start
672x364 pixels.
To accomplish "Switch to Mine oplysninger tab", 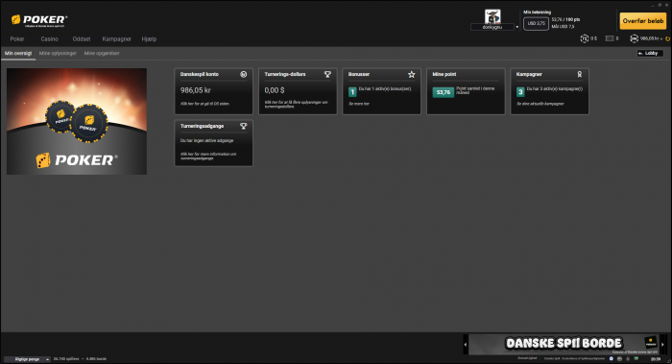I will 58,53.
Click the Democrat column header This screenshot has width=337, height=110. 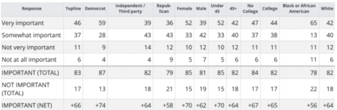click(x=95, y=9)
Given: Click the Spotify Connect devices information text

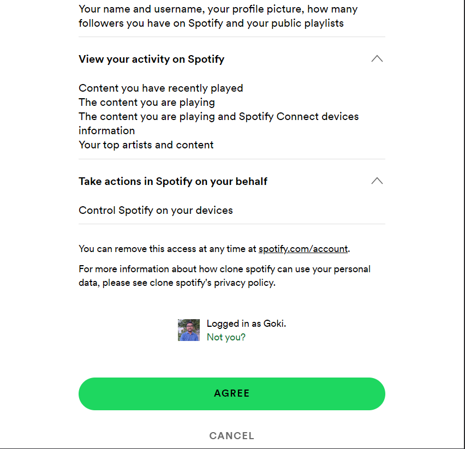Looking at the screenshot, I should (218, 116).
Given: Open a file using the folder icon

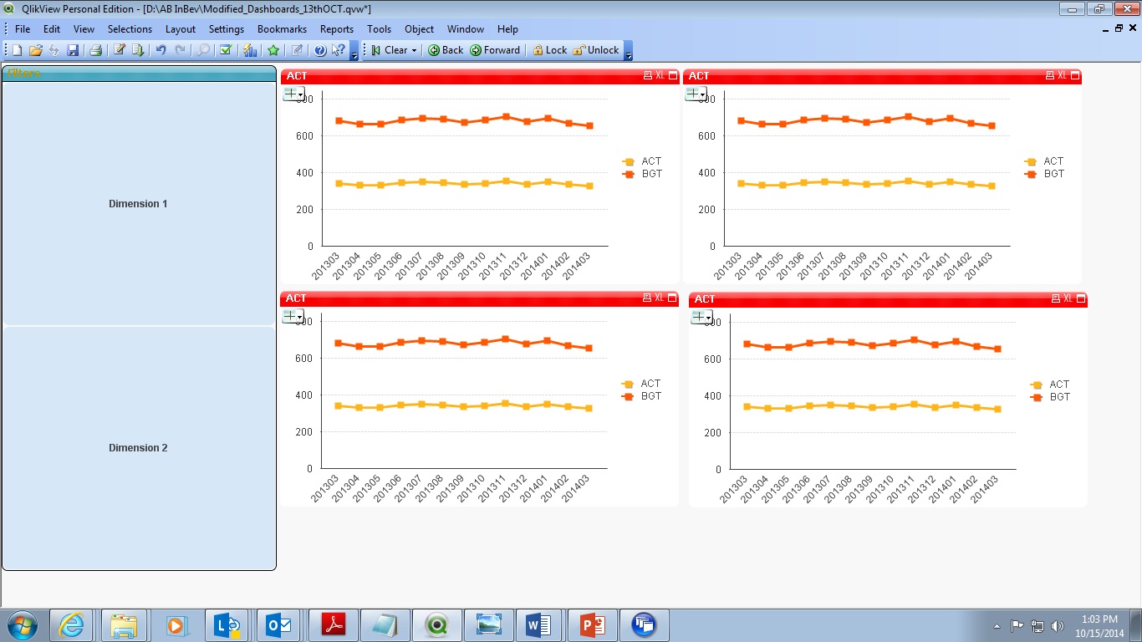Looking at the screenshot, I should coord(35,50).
end
__EXERCISE OBJECTIVE__: Arrange the listing above as a two-column CSV with the headers instruction and response, starting at the line that contains "Given: Click the" and stopping at the end of the listing, one row per pair, with each value in a single quoted field and line breaks turned into spaces. Leave the pictures out.

__REPLY__:
instruction,response
"Given: Click the Spotify Connect devices information text","Looking at the screenshot, I should (218, 116)."
"Given: Open a file using the folder icon","Looking at the screenshot, I should coord(35,50)."